“We need to rethink the balance between humans and non-humans”

“We need to rethink the balance between humans and non-humans”

06.23.2020, by
“We are all complex ecosystems in which it is not easy to make a distinction between what is human and what isn’t.”
For the anthropologist Philippe Descola, the Covid-19 pandemic may be the opportunity to re-examine Western societies’ relations with nature and develop new social models.
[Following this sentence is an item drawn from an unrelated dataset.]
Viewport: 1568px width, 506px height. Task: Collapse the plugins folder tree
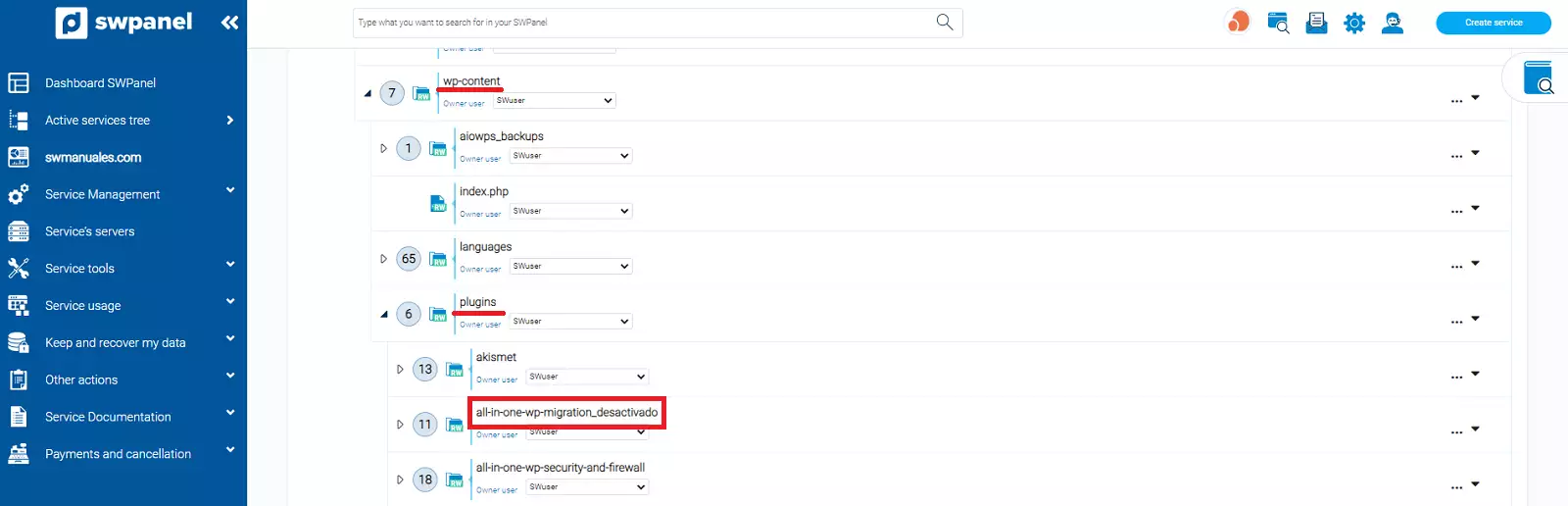(x=384, y=315)
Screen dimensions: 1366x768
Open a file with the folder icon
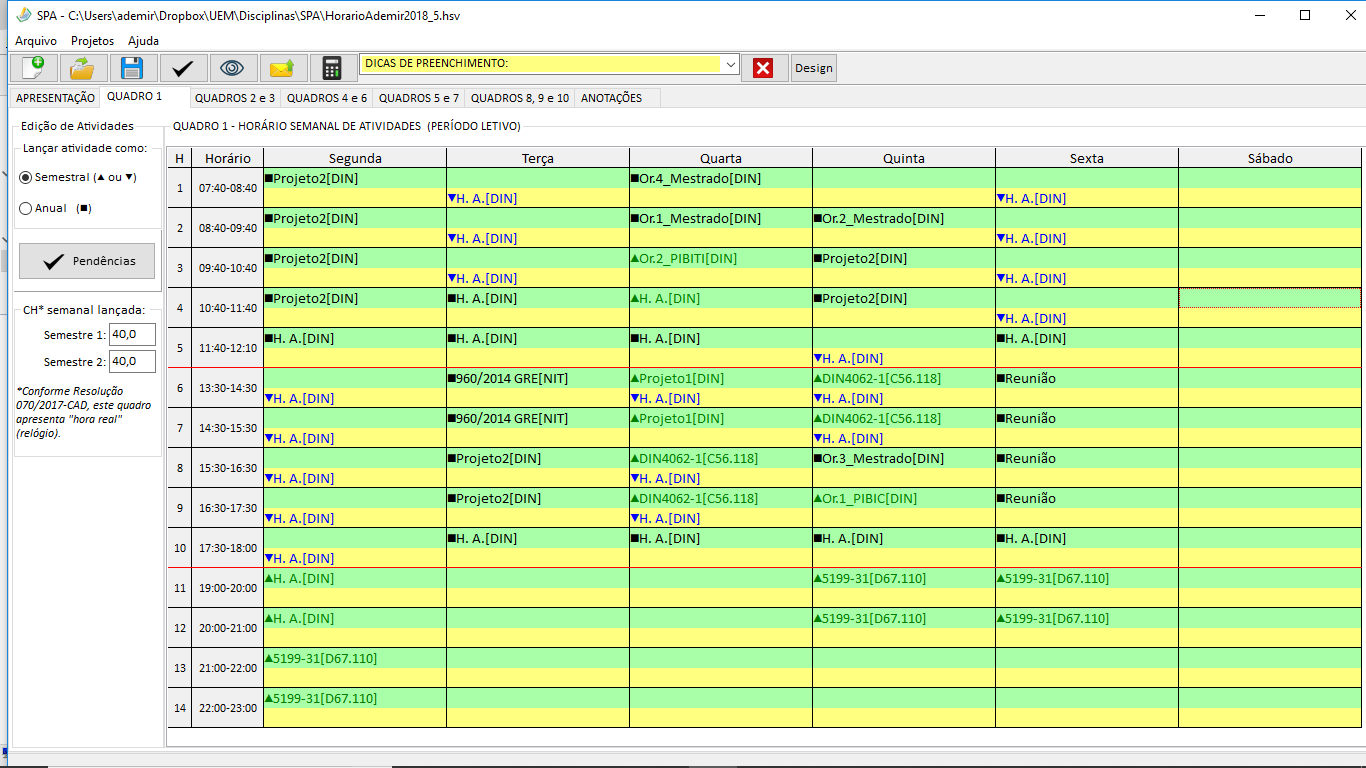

You are known for your original approach to the relations between man and nature. How are we to understand the present crisis in light of your research?
Philippe Descola:
1 My observations in the field among native Indian societies in the Amazon led me to conclude that these populations make no distinction between nature and society – they view humans and non-humans in the same way. I then devoted part of my research in comparative anthropology to exploring the forms of relations that human communities maintain with non-humans, which led me to question the presumed universality of our own perception of nature. In fact, perceiving the non-human realm, or what we in the West call Nature, as exterior to humankind is a recent notion, which originated in Europe no more than four hundred years ago. As a result of the idea that human beings do not really form part of the world – what I call naturalism, in other words the distinction between society and nature – the latter has become a field of investigation, something that we try to control and consider a resource external to ourselves.

The present situation is proof that there is something odd about this naturalist conception, since humans are a part of nature, which they control more or less successfully within themselves. There is both an external environment that humans try to dominate, and humanity with its own share of inner traits: obviously, apprehending nature in this way gives rise to contradictions. In reality, we are all complex ecosystems, with an exceedingly rich microbiota, in which it is not easy to make a distinction between what is human and what isn’t.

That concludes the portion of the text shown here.